■ Text segment

━━━━━━━━

During coronavirus pandemic, Miami-Dade deciding whether transit guards need sick pay
Miami-Dade FL May 9 2020
Miami-Dade’s fight overextending paid sick leave to county contractors happens to fall in the middle of a global pandemic that’s shut down much of the economy over fears more people will catch a virus at work.
The timing is helping fuel the campaign to change county law and require sick leave for employees of private companies providing security guards at Miami International Airport and Miami-Dade’s transit system, along with workers for contractors across county government.
“We know when people show up to work sick, they get other people sick,” said Dr. Lily Ostrer, a doctor at the county’s Jackson hospital system and an advocate of the legislation backed by her union, SEIU. “That’s how pandemics start.”
Opponents call it a financial burden for companies using government dollars to pay workers. They say the extra costs will end up costing jobs along with forcing Miami-Dade to pay more to run its airport, operate buses and trains and provide other services at a time of economic turmoil.
“It’s very difficult for us to quantify what the actual fiscal impact of this legislation will be,” Jennifer Moon, the deputy mayor overseeing budgets, told commissioners during a February hearing on the legislation. “It will increase the cost of the county’s services.”
Commissioners will have a chance to kill the legislation Thursday or advance it to a final vote when the proposed ordinance comes before the Policy Council led by commission Chairwoman Audrey Edmonson.

━━━━━━━━

■ Exercise data
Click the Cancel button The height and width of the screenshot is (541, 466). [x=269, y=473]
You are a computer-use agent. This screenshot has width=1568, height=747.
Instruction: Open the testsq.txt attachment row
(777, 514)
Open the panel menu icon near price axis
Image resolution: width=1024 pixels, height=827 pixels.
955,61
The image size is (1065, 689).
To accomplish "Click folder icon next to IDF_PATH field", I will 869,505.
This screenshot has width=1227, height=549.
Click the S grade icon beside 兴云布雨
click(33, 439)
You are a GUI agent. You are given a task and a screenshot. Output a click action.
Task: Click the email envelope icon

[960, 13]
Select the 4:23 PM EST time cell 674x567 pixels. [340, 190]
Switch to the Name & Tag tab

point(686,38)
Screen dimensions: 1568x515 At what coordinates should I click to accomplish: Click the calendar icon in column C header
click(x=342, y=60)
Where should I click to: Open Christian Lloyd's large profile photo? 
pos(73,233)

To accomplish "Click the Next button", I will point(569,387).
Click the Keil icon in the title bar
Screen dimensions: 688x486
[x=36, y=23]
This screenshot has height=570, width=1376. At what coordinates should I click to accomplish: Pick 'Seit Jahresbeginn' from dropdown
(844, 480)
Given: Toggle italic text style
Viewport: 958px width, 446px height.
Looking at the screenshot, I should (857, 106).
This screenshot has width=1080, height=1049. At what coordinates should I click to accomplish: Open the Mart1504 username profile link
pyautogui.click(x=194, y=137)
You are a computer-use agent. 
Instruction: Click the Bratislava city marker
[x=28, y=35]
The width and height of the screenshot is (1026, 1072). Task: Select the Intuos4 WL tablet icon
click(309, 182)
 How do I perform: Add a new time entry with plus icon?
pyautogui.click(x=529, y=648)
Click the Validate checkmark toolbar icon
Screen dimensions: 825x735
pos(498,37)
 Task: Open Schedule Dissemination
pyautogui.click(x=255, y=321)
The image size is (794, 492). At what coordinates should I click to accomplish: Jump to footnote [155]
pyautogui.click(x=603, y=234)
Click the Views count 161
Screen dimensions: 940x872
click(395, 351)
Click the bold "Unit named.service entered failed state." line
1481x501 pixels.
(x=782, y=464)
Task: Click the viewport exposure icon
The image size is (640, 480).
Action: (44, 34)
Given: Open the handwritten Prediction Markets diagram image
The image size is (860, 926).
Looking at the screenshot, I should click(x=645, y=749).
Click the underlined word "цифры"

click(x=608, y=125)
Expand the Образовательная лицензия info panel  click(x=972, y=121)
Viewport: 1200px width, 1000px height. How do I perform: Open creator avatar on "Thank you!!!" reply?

━━━━━━━━

■ The task
Please translate this sentence from the sick leave article into Spanish: "Commissioners will have a chance to kill the legislation Thursday or advance it to a final vote when the proposed ordinance comes before the Policy Council led by commission Chairwoman Audrey Edmonson." The rows stand on their own and are unrelated to the sick leave article.

■ Completed task
Los comisionados tendrán la oportunidad de rechazar la legislación el jueves o de someterla a una votación final cuando la ordenanza propuesta llegue ante el Consejo de Políticas, presidido por la presidenta de la comisión, Audrey Edmonson.